La fondation d’une congrégation procède, le plus souvent, quoique selon des modalités les plus variées, du double souhait d’un prêtre et d’un (e) laïc, également désireux à la fois de stabiliser institutionnellement et de consacrer spirituellement une initiative caritative. Tel est le cas du Bienheureux Pierre Vigne et de Marguerite de Nozières, ou celui du Bienheureux Louis Brisson et de Sainte Françoise de Sales. Tel est aussi celui, moins connu, du Père Etienne Pernet et d’Antoinette Fage, dont le livre que vient de leur consacrer Frédérique de Watrigant unit les noms dans son titre.

A vrai dire, il pourrait à bon droit paraître paradoxal d’évoquer ici une congrégation qui n’a jamais organisé ni thématisé une activité éducative. C’est même, précisément, ce qui la différencie des autres composantes de la Famille de l’Assomption : les Pères, selon la volonté expresse du Père d’Alzon, ont ouvert et géré des collèges ; les Religieuses de l’Assomption suscitées par la grande figure de Mère Marie-Eugénie de Jésus, sont spécifiquement éducatrices et, puisque polyvalentes, les Oblates de l’Assomption ont, en France et en Europe de l’Est, fondé des établissements. Or, tout au contraire, le Père Etienne Pernet, l’un des premiers assomptionnistes, fut délibérément écarté des institutions scolaires, qu’il redoutait à cause de sa fragilité psychologique ; et Antoinette Fage n’avait d’autre expérience que celle de la direction, d’ailleurs satisfaisante, d’un petit orphelinat pour jeunes ouvrières.

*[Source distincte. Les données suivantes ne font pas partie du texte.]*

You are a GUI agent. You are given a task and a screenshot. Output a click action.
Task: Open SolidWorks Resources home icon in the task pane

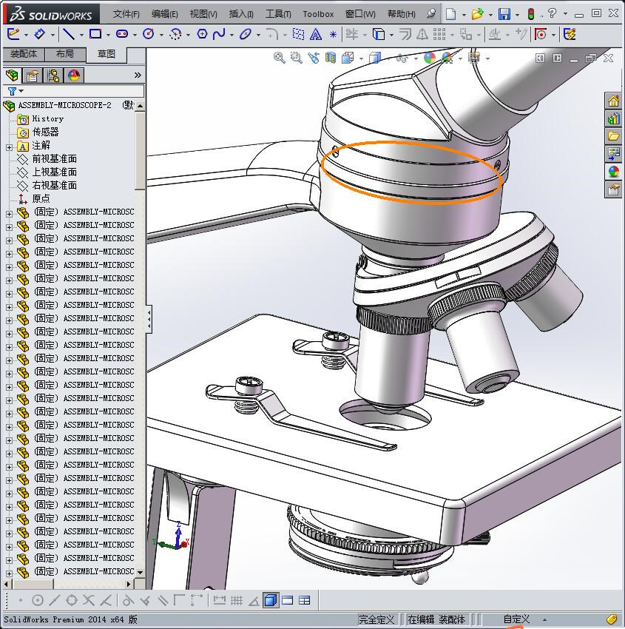(x=613, y=101)
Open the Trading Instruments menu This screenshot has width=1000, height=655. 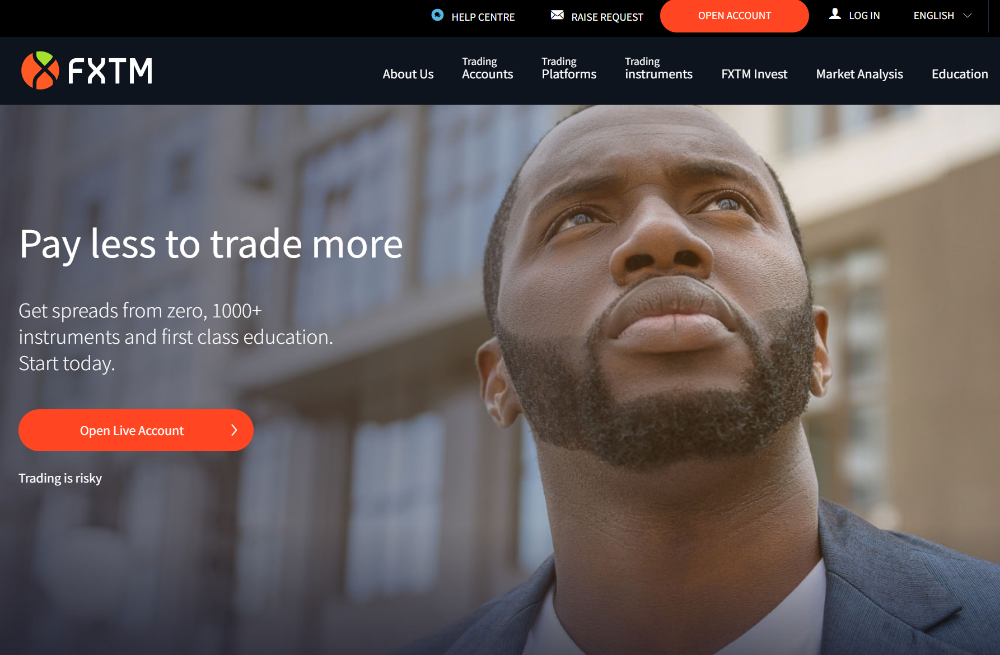click(x=658, y=68)
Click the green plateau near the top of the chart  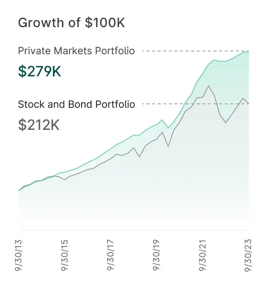click(220, 61)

En revanche, tous deux étaient fortement sensibilisés à la misère -économique, psychologique et morale- des milieux populaires et, marqués par le courant du Catholicisme Social, désireux de la secourir. Cette convergence allait, à travers les épisodes que raconte l’ouvrage, les amener à fonder ensemble la congrégation des Petites Sœurs de l’Assomption, conçue pour s’occuper des malades et des familles dans la détresse, non pas seulement, comme les Filles de la Charité, par des visites et des soins, mais en s’installant chez eux et en se substituant provisoirement à la mère, que sa santé défaillante empêchait de s’occuper des siens. Elles partagent leur vie, dans son insalubrité et sa précarité, sa misère, voire sa débauche et son immoralité, si peu convenable que cela puisse paraître à la conception courante de la vie religieuse. Il leur fallut beaucoup de courage, d’ardeur, pour faire accepter un ministère aussi original et, à première vue, aussi novateur, voire choquant.

Mais c’est précisément par là que, sans l’identifier en tant que tel, elles exercent de facto un rôle éducatif auprès des enfants -souvent non baptisés- de ces pauvres familles : elles leur apportent l’affection d’une mère et aussi la connaissance et l’expérience d’une manière plus saine de vivre et de se comporter. La pédagogie chrétienne se situe ici à son degré premier, le plus élémentaire, mais non le moins important.